Senior US and EU officials blamed each other on Wednesday (17 October) for a lack of progress in ongoing trade talks, reviving the possibility of fresh tariffs on European cars, said the American representatives.
US Secretary of Commerce, Wilbur Ross, met with EU Trade Commissioner Cecilia Mamström and other EU officials on Tuesday. But the interpretation both officials made of their encounter was worlds apart.
While the Swedish commissioner saw the meeting as a mere stocktaking exercise, Ross told reporters he had stressed “the need for speed and for getting near term deliverables” in the trade talks, launched on 25 July to avoid an escalation of the trade war between the two sides.
US President Donald Trump “agreed to put in the drawer the threat of future tariffs as long as negotiations were progressing satisfactorily,” said Gordon Sondland, the US ambassador to the EU who was also present at the briefing.
“I don’t believe if he was to take stock today he would consider negotiations to be progressing satisfactorily,” the ambassador said, recalling that duties on European car imports were a “remedy” still available to him.
The Europeans “are giving the impression that things are moving forward.

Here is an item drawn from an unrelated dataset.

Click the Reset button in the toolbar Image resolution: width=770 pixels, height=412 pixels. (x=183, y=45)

They are not moving forward, not moving at all,” he insisted.
Sondland blamed the “complete intransigence” of Malmström and her team in engaging “in any meaningful way” on the issues discussed by Trump and Juncker last July.
Earlier on Wednesday, Malmström explained the EU position in the talks. EU negotiators have “said several times that we are prepared to start the scoping exercise on a limited agreement focused on industrial goods, on tariffs,” she told a press conference.

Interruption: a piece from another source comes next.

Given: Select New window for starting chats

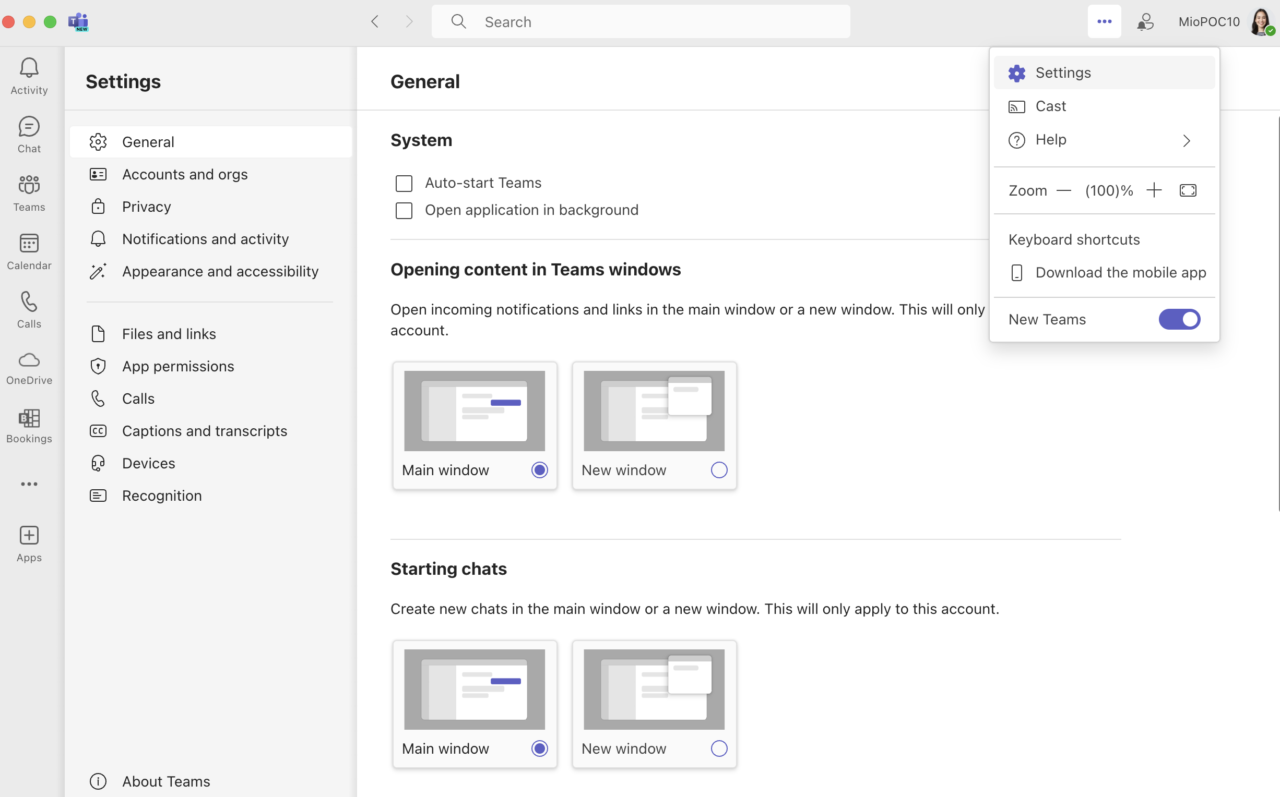Looking at the screenshot, I should coord(719,748).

“So far the US has not shown any big interest there, so the ball is in their court,” she said.
If the request to the US Congress to open negotiations with the EU represented a first step, “we are happy to continue those discussions,” the commissioner added.
Ross said the “problem” with Malmström’s “very discouraging” statement was that her words were “very conditional” and implied that the US was slowing the process down, which was “inaccurate”.

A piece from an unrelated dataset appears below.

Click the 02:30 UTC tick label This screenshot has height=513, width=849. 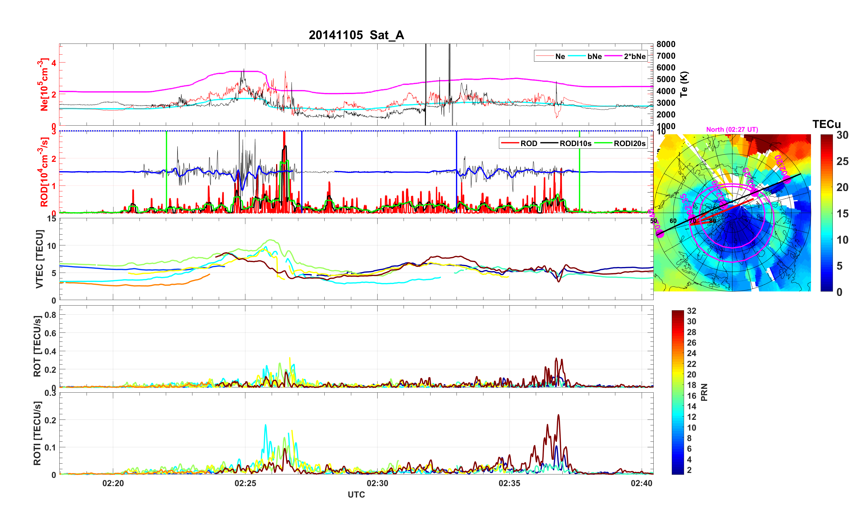(x=377, y=483)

“I think if the president sees more quotes like the one that came out today, my guess is that his patience will come to an end,” concluded ambassador Sondland.
The aim of the Trump administration was to achieve some results by the end of November. The President “is interested in good faith, quick negotiations that produce tangible results,” Ross said.
US officials put special emphasis on the harmonisation of standards in fields such as cars or agriculture, seen as a “far more serious trade barrier than the tariffs,” said Ross.
“Discussing tariffs in the absence of discussing standards is a useless exercise,” he stressed.
EU officials said both sides had discussed standards and regulatory barriers, including on medical devices.
But Ross said no “substantial” discussion on this issue had taken place. The first discussion on standards will take place next Tuesday, when Malmström’s team travel to Washington, he indicated.
The next meeting between Malmström and US Trade Representative Robert Lighthizer will take place at the end of the month.